Lacking the offensive punch of last year’s team, Kootenay has scored the fewest goals in the Eastern Conference and the third fewest goals in the WHL. Philp leads the Ice with four goals and eight assists, but his 12 points are only good enough for twenty-ninth most in the league.
Descheneau, who tallied 81 points last season, spent the first part of October with the St. Louis Blues’ AHL affiliate and has played only two games with the Ice so far in 2015. In Descheneau’s absence, Zak Zborosky has stepped up and tallied six goals and one assist; his seven points are second only to Philp among Kootenay scorers.
Losing Bozon and Reinhart hurt an already mediocre power-play unit. Last season, Kootenay’s power play ranked
fifteenth of the 22 teams in the WHL, and Bozon and Reinhart scored 18 of the team’s 48 power-play goals.
This year, the Ice have capitalized on only three of 46 power-play opportunities, a conversion rate of 6.5 percent that is the worst in the WHL by nearly five points. Philp scored the first and second of Kootenay’s three power-play goals on October 2 against Spokane, while Jon Martin, who the Ice released on October 16, scored the third a day later against Lethbridge.
In addition to its troubles scoring goals, Kootenay has struggled mightily on defence. Their 48 goals against are the most in the WHL, and the Ice have been out-shot in all but one game. Tanner Lishchynsky, who missed the first few games of the season with a lower body injury, has returned to quarterback a blue line that lost, in addition to Valiev and King, the veteran presences of Jordan Steenbergen and Tanner Faith (who was dealt to Moose Jaw during the offseason).
Between the pipes, 20-year-old starter Wyatt Hoflin and rookie backup Declan Hobbs have had a difficult start, but they aren’t to blame for the team’s defensive woes. Hoflin, who played more minutes than any other goaltender in the WHL last year, has the second most saves in the league, but owns a less-than-impressive 3.64 goals against average and .896 save percentage, a far cry from the 3.10 and .902 he posted in 2014-15.

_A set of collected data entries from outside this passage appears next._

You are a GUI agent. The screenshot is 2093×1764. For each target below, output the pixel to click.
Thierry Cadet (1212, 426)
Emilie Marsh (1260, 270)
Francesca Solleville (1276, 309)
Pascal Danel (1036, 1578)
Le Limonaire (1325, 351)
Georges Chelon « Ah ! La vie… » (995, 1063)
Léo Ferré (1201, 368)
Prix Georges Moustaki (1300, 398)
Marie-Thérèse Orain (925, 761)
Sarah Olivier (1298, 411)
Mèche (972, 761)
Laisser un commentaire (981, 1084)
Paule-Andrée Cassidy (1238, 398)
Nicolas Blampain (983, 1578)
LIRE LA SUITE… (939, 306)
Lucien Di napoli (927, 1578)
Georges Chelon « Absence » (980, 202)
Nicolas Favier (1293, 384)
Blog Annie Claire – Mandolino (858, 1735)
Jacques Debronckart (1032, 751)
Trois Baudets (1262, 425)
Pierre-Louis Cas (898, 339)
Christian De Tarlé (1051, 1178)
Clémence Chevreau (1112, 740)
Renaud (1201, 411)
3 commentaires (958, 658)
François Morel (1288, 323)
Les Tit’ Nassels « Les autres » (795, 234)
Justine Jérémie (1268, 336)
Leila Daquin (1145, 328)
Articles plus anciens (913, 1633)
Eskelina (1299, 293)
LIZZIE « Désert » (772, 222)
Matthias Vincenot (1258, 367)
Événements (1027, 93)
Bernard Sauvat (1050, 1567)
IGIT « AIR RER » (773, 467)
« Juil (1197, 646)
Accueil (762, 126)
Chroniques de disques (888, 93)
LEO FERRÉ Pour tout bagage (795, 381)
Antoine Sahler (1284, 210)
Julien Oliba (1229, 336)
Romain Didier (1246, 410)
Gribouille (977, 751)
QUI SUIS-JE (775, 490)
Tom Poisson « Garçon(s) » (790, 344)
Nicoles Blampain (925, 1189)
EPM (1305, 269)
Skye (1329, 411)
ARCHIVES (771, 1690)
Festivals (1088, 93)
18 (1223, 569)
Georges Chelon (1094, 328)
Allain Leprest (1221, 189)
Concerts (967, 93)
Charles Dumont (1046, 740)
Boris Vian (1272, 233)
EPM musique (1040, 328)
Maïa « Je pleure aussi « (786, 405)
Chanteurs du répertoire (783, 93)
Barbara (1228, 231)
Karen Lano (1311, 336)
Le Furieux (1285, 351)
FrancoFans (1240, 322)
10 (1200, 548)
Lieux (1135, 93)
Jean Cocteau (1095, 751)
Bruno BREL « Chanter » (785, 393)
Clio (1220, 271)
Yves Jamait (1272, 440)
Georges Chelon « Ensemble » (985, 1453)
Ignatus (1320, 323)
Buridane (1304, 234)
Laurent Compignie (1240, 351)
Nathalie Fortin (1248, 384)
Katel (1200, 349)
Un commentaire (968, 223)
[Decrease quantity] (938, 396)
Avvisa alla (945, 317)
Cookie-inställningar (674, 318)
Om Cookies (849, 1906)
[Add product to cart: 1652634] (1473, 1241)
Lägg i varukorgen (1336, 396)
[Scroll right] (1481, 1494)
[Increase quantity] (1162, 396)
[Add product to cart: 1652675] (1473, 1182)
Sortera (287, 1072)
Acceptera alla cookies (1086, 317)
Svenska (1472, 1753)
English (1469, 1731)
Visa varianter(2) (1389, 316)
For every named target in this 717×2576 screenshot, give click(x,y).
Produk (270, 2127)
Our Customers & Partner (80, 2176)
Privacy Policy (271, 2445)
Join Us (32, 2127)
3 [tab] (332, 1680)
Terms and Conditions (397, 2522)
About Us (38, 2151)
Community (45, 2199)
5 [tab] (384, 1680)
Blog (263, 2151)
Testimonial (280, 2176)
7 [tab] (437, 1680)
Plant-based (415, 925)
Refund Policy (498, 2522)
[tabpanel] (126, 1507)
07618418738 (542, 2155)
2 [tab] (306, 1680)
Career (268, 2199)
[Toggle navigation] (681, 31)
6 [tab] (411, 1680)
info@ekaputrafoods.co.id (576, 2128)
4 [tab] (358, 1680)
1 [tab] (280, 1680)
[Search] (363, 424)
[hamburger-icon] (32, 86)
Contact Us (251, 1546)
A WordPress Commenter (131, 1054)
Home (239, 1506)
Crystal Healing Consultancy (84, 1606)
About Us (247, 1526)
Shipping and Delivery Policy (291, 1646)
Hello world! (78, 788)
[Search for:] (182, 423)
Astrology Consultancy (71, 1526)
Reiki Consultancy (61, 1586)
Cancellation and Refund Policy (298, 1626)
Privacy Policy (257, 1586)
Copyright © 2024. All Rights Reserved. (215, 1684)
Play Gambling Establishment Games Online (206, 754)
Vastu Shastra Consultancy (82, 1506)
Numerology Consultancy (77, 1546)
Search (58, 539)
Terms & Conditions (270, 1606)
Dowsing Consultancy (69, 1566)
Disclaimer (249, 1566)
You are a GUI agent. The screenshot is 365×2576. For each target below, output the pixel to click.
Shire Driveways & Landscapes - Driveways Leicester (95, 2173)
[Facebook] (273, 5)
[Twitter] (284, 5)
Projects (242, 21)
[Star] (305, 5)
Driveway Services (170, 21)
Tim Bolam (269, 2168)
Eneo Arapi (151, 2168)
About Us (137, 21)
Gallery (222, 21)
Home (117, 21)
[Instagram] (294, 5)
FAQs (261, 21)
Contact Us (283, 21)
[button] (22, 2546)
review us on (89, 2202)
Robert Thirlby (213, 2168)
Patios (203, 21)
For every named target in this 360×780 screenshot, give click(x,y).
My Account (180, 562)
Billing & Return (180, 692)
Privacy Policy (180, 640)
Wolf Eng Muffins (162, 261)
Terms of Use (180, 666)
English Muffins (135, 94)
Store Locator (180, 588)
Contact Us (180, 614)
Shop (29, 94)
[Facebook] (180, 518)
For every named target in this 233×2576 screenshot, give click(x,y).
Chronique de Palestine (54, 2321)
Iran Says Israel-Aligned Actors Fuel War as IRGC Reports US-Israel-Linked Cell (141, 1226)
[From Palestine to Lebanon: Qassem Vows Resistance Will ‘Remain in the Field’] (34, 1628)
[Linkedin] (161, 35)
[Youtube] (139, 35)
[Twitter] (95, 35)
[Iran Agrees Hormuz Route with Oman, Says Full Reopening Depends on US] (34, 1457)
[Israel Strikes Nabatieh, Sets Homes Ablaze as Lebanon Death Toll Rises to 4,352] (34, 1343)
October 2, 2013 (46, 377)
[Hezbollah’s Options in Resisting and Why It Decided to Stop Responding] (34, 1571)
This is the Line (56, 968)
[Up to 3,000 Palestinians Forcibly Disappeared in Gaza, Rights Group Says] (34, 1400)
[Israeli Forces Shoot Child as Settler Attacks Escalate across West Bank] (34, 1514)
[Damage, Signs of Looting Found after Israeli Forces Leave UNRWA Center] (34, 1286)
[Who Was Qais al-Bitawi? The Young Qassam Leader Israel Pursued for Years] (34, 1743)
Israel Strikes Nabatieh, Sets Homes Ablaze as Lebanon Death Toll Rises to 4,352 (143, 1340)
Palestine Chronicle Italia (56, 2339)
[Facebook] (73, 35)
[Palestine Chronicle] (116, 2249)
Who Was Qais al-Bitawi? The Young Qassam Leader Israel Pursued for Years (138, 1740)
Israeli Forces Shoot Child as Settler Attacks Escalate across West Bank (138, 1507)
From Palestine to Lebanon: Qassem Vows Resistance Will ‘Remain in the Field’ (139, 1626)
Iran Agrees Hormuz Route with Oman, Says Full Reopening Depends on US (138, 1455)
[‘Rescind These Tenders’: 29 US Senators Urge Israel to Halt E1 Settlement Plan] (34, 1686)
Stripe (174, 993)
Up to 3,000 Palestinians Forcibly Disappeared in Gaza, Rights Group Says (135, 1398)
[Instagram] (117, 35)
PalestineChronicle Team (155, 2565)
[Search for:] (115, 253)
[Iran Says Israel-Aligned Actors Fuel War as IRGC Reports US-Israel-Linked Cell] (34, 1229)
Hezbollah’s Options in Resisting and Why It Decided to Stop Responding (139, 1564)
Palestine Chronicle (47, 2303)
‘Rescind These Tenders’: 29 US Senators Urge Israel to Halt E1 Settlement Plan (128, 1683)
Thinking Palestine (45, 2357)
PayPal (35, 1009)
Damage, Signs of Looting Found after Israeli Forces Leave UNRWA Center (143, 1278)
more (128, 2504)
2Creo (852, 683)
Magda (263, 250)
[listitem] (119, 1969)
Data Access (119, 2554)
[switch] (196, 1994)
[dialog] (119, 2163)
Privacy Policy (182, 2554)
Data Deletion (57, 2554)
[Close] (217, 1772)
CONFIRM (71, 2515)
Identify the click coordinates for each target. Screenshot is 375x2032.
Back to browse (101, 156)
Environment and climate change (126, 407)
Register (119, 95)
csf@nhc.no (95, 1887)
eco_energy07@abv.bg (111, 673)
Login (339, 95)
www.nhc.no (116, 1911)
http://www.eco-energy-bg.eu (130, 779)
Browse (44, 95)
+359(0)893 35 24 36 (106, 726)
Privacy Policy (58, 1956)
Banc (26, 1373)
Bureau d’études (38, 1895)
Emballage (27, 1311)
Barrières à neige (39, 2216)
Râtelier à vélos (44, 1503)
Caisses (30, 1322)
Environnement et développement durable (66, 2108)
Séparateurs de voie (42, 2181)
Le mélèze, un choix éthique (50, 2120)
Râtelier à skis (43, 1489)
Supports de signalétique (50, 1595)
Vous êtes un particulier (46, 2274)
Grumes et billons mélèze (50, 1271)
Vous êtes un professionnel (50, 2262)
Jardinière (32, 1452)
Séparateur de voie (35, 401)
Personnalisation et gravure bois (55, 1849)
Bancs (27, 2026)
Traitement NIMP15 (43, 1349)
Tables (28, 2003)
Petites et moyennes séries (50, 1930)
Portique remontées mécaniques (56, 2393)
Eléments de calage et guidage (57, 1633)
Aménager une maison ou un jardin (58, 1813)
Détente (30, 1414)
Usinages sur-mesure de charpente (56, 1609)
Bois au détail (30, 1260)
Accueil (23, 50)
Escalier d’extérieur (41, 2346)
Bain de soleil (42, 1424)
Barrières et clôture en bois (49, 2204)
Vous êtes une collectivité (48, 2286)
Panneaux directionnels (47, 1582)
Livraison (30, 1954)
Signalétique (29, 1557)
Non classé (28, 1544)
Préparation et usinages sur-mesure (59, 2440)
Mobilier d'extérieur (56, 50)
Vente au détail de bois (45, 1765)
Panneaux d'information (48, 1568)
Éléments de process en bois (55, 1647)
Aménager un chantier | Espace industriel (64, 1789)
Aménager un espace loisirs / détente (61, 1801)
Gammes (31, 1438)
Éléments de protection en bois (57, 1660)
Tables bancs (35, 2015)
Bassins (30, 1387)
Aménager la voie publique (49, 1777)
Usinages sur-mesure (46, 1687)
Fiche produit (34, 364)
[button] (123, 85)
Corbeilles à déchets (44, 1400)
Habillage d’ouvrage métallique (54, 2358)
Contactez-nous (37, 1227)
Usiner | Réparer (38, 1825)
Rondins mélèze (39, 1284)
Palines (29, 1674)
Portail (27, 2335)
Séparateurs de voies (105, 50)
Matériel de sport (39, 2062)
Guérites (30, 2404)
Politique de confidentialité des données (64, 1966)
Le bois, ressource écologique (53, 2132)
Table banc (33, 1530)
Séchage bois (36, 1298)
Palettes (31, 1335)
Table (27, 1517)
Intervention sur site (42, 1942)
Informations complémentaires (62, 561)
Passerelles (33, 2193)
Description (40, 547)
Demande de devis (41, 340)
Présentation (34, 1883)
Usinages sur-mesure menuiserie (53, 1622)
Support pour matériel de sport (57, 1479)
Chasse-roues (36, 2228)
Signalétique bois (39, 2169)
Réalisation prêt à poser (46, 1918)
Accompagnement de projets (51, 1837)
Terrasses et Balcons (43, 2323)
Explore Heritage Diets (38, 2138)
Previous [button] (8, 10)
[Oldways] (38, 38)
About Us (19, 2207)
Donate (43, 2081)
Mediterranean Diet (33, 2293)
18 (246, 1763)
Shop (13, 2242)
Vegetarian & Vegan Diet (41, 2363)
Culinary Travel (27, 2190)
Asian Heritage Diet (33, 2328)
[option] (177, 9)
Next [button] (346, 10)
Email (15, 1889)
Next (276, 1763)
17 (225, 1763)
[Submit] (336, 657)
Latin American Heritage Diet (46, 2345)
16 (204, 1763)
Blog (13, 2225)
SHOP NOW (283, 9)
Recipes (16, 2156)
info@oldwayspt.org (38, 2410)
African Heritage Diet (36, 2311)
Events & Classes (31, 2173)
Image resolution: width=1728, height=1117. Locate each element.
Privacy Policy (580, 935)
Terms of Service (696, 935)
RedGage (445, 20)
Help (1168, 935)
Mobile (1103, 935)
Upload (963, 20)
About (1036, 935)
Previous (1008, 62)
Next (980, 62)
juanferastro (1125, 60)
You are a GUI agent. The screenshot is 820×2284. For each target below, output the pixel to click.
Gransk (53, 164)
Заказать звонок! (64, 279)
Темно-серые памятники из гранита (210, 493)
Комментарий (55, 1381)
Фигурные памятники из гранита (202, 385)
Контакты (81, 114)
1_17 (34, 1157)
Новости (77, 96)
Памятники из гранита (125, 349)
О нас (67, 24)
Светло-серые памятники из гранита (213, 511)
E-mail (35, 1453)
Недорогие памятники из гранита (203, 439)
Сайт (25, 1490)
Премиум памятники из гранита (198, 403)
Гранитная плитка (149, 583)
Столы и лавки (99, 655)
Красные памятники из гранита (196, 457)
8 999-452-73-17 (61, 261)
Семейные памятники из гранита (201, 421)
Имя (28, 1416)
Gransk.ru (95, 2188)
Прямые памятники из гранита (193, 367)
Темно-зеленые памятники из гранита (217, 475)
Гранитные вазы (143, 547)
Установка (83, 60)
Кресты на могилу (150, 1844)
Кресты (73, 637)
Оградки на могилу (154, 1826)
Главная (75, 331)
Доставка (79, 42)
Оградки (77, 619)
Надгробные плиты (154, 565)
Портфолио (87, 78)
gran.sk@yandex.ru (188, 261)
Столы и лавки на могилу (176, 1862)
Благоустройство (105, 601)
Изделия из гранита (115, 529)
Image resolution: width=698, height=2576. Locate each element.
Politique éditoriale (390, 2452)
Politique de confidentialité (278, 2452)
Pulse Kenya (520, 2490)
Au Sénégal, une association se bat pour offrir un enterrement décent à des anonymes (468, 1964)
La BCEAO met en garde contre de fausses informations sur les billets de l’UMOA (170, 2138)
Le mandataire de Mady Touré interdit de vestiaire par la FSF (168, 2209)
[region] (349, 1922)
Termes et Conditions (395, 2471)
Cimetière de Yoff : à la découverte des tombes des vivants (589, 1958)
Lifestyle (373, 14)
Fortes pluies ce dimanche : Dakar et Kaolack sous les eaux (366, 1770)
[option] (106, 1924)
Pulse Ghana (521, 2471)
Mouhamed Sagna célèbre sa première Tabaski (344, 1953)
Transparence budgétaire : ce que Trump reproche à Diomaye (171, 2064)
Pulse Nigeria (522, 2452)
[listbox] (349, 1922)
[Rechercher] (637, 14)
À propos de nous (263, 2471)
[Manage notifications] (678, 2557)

In spite of the rough start, the Ice have reason to be optimistic with the return of Philp, Descheneau, Lishchynsky, and Hoflin combined with the impressive early showing by Zborosky. Ice head coach Luke Pierce described his team as a “Jekyll and Hyde” to emphasize that while its youth could outwork the opposition, its inexperience could also be a detriment against more veteran teams. The Ice went 3-8-0 in their first 11 games last season, so even though this year’s squad may be young, there is plenty of season left for its green core to come together. In the end, the Ice may prove to be more Jekyll than Hyde.